Bank of Palestine (BOP), announced its half year 2017 preliminary financial results reporting a gross income of $108.34 million in H1 2017, compared with $82.49 million for the same period in 2016, reflecting an increase of 31.33 per cent. The bank’s Profit before tax is up by 10.68 per cent with $34.97 million compared with $31.59 million in the same period of 2016, with a net profit achieved of $24.72 million.
Total assets grew by 13.06 per cent reaching $4.66 billion compared with $4.12 billion at the end of 2016. The Bank’s total shareholders' equity reached $418.2 million with an increase of 3.62 per cent compared with $403.57 million at the end of 2016.
Commenting on the results, Hashim Shawa, Chairman and General Manager of Bank of Palestine said, “Despite challenges in the market place, Bank of Palestine has maintained double digit organic growth across our financial indicators compared to same period last year. We have continued to enhance the strategy of diversification of income as an integral part of the overall growth strategy with positive results for our subsidiaries
Arab Islamic Bank and Palpay. Arab Islamic Bank had just issued an IPO resulting in the increase of the capital base to $75 million providing ample adequacy for growth in the Islamic banking operations of this subsidiary."
Growth was witnessed in customer deposits, loans, assets with a healthy capital adequacy for the bank at 14.25 per cent. With a Loan to deposit ratio of 67.47 per cent Bank of Palestine continues to have a strong liquidity position for further lending.
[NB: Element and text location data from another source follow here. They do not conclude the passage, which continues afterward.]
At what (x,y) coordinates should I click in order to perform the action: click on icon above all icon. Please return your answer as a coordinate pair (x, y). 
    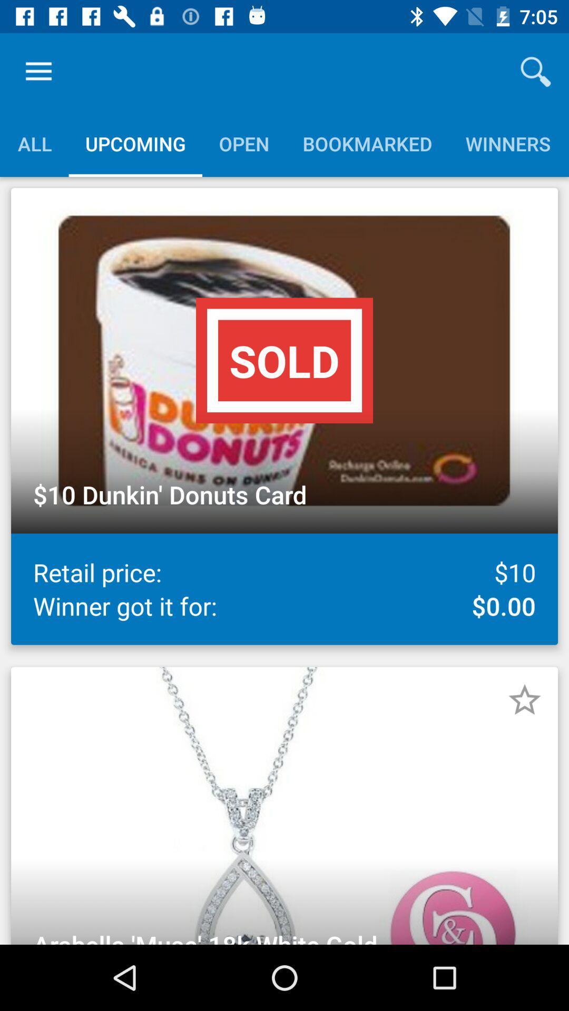
    Looking at the image, I should click on (38, 71).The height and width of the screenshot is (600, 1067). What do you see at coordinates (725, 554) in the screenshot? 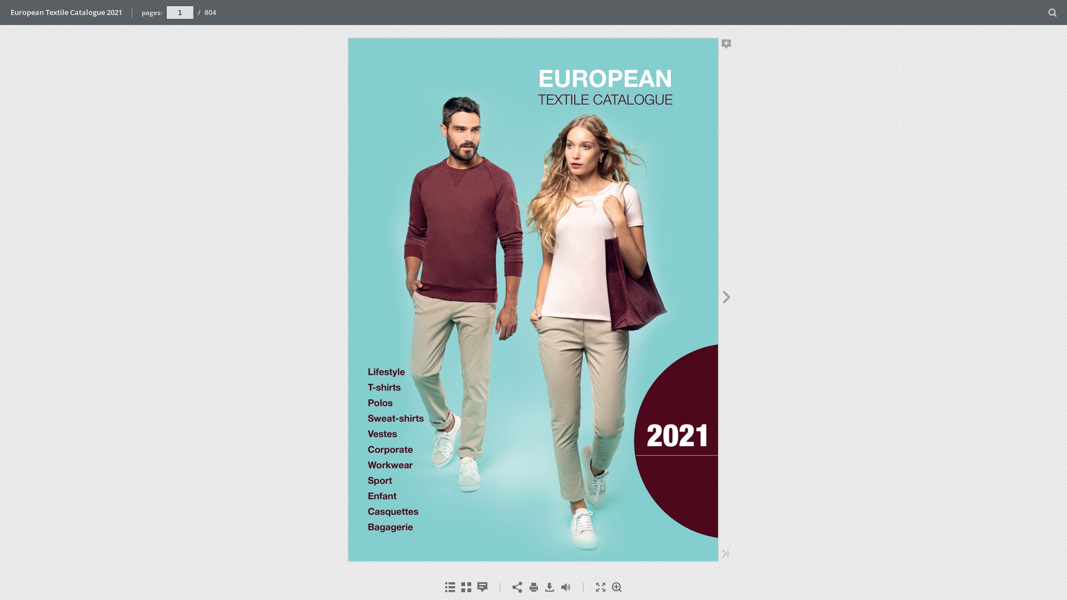
I see `'Last Page'` at bounding box center [725, 554].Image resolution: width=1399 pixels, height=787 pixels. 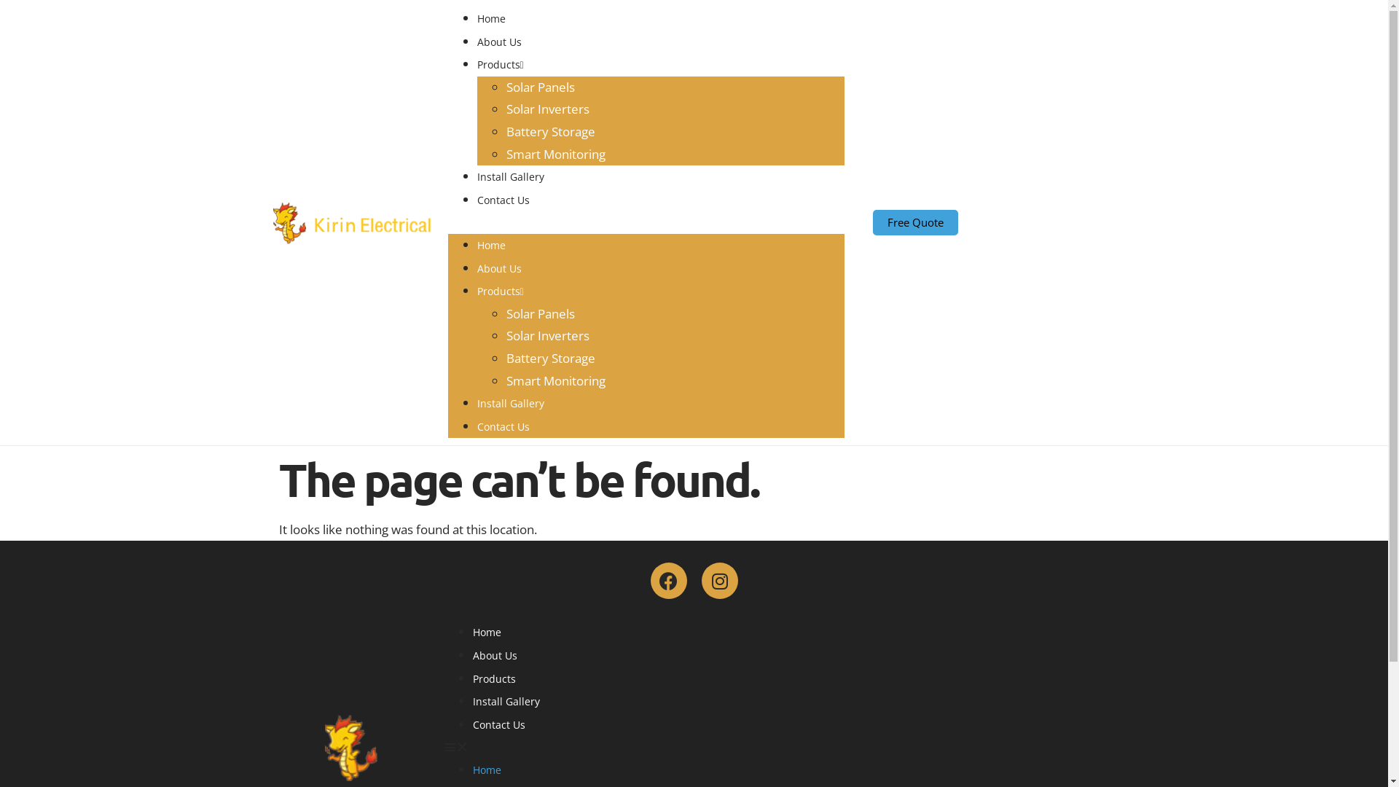 What do you see at coordinates (555, 379) in the screenshot?
I see `'Smart Monitoring'` at bounding box center [555, 379]. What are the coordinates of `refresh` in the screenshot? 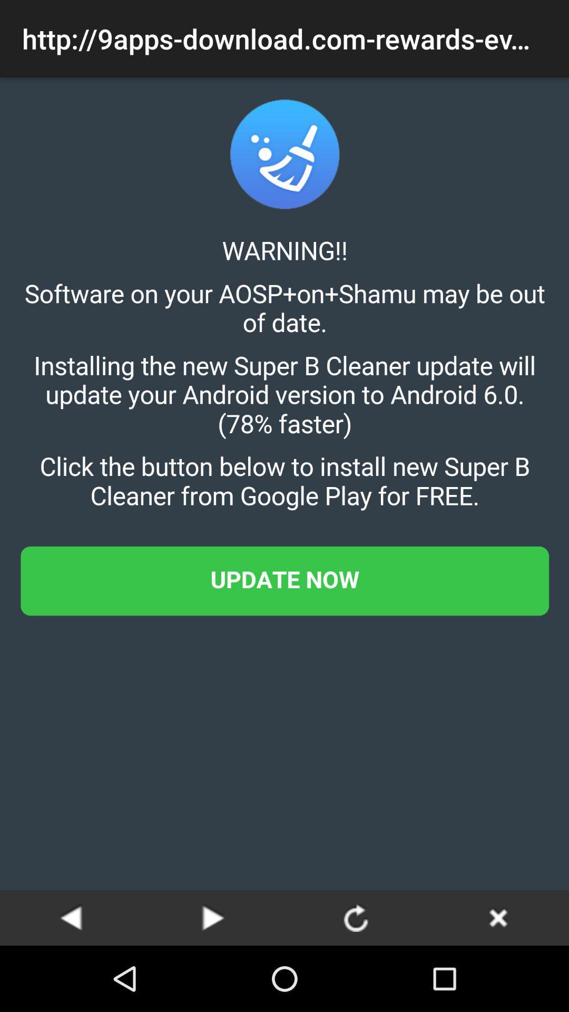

"Our future growth plans foresee untapped SME loans in unbanked and marginalised areas of the country and with the Jerusalem branch in the holy city becoming fully operational 3rd quarter 2017; a new inaccessible market in the past shall be served by the bank. We therefore shall continue the focus on Financial Inclusion programmes targeting youth and women. We have continued promotion of the saving programmes targeting children from birth until age 17 with a special incentive to encourage children to save from an early age. In addition to focus on retail business strategy with dedicated direct sales team to augment retail services, offering incentives for customers for using Bank credit cards in a bid to promote the culture of using cards," added Shawa.
Customer deposits reached $3.56 billion at H1 of 2017, marking an increase of 13.33 per cent compared with $3.14 billion at end of 2016. The loan portfolio increased to $2.40 billion compared to $2.21 billion at the end of 2016 with a growth of 8.58 per cent. In tandem with the growth in the Bank's loan portfolio, the bank is keeping a very acceptable Non-Performing Loan Ratio at around 2.32 per cent while sustaining such organic growth.
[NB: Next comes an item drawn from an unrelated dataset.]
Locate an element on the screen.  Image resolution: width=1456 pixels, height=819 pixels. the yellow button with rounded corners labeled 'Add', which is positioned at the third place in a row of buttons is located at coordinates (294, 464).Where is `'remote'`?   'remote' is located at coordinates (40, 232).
Shawa concluded that the bank looks with a positive forward outlook into the future based on key external and internal developments taking place during the next period leading up to year end 2017.
Internationally, the Chile representative office officially opening 4th quarter of this year, tapping the diaspora potential in the Latin America region and bridging opportunities with the Dubai representative office and the Palestine head office; will enhance the Bank's international connection with Palestinian diaspora and regional-international investors garnering additional cross border business and transactions.
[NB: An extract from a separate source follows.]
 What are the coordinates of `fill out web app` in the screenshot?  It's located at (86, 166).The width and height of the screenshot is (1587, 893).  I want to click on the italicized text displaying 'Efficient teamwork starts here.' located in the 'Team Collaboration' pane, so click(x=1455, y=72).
Domestically, the bank views with favour the enforcement of the new Electronic Transactions law, which is destined to help boost the Bank’s continuing efforts to improve the digital channels enhancing key electronic services like e commerce, international transfers and improving internal efficiencies.
Internally, the centralization of operations is underway with impact to be felt in optimization of resources, and customer service and efficiency helping the bottom line with positive impact on the results in the future.